The Nasal Artery is larger than the preceding, and with it escapes from the orbit between the tendo oculi and pulley of the superior oblique muscle: it then descends on the side of the root of the nose, and supplies the lachrymal sac, and adjacent muscles, and anastomoses with the termination of the labial or facial artery. In many cases the nasal artery seems to be perfectly continuous with the angular branch of the facial.
Fig. 18. Branches of Ophthalmic Artery given off under the Superior Rectus Muscle.
1. Ball of the Eye. 2, External Rectus Muscle. 3, Insertion of Superior Rectus Muscle, cut and turned forwards. 4, Tendon of Superior Oblique Muscle which passes underneath the Superior Rectus. 5, Trochlea or Pulley for Superior Oblique Muscle. 6, Belly of Superior Oblique Muscle. 7, Superior Rectus Muscle divided. 8. Optic Nerve, a, Turn of Internal Carotid Artery giving off the Ophthalmic Artery, b, Ophthalmic Artery, c, A twig to Superior Rectus Muscle, d, Muscular Branches, e, Continuation of Ophthalmic Artery cut across, f, f, Some of the short Ciliary Arteries.
In the operations for extracting the eye, the trunk of the ophthalmic is divided, and its sheath prevents it from retracting so as to bleed into the cavity of the cranium; the hemorrhage into the cavity of the orbit is however, frequently very considerable.
After the ophthalmic, the next branch given off by the internal carotid is the choroid artery.

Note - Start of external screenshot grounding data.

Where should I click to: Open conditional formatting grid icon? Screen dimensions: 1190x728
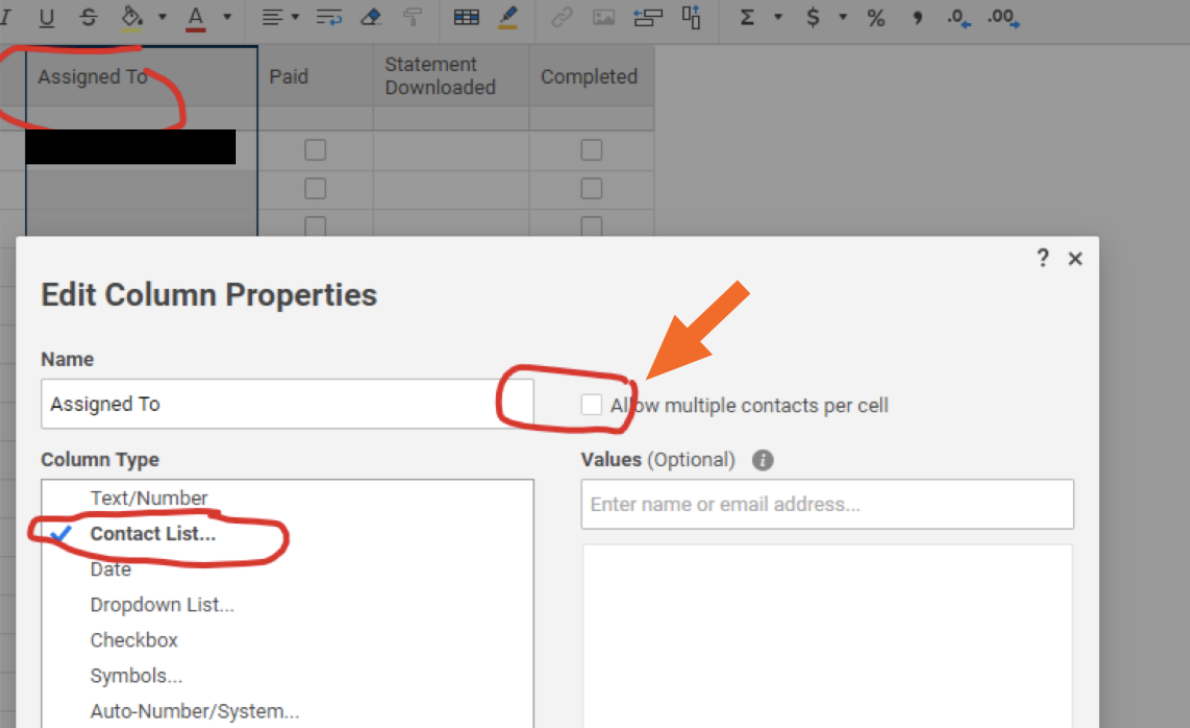click(x=466, y=17)
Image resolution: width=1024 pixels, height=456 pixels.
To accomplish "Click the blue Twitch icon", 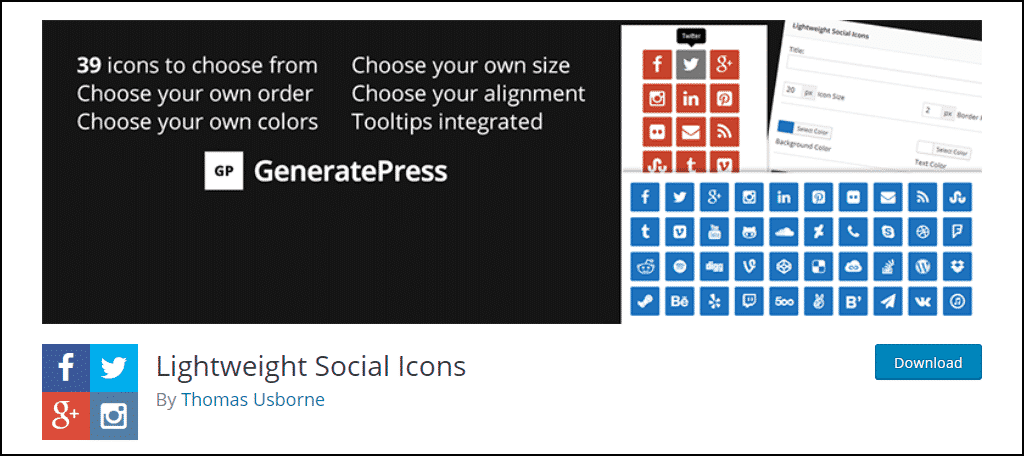I will 748,301.
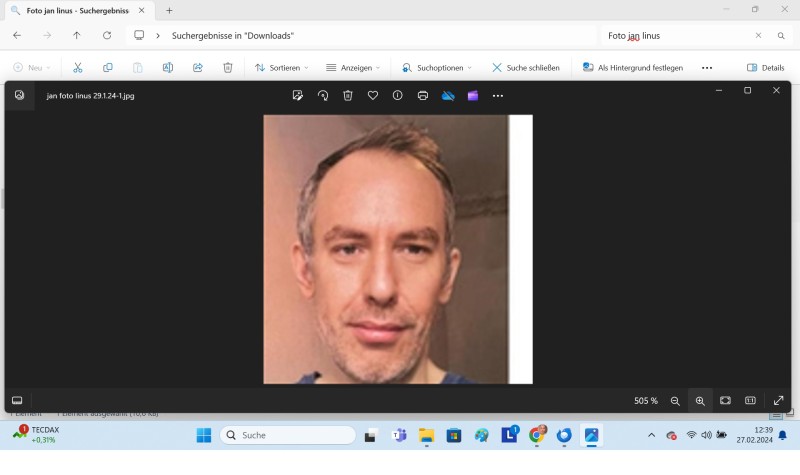Mark the photo as favorite with the heart icon
The width and height of the screenshot is (800, 475).
373,95
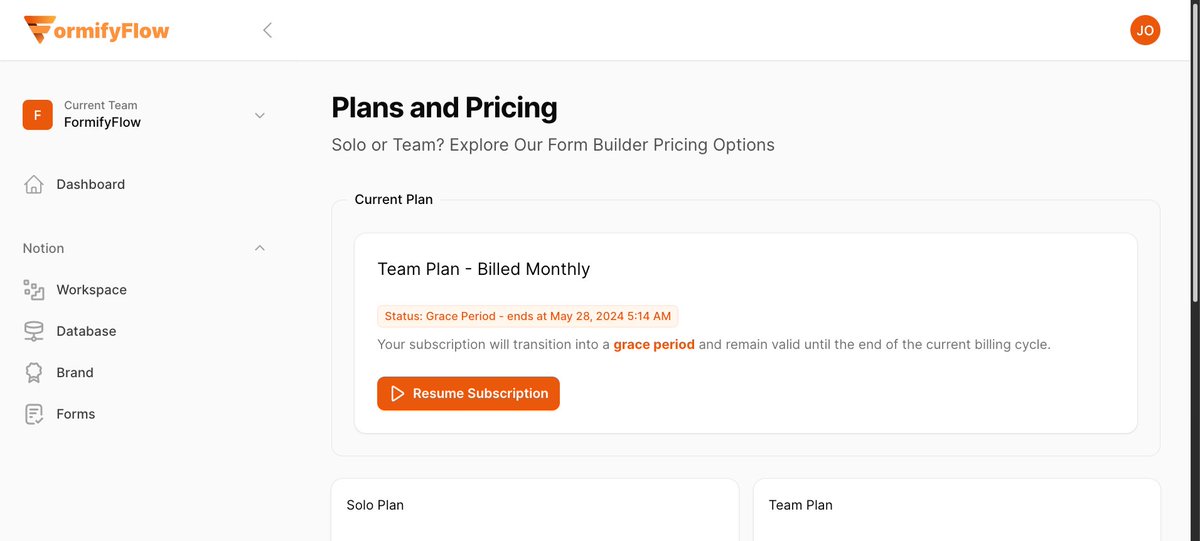Open the Current Team dropdown
Viewport: 1200px width, 541px height.
click(x=260, y=115)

The Choroid Artery is a small but constant branch. It arises from the posterior part of the internal carotid, and passes backwards and outwards towards the crus cerebri: in its course it lies internal to and under cover of the internal convolution of the base of the middle lobe of the brain, and external to the posterior communicating artery: it then enters the inferior cornu of the lateral ventricle, supplies the tractus opticus and crus cerebri, the hippocampus major, pes hippocampi, and corpus fimbriatum, and its terminating branches are distributed to the choroid plexus.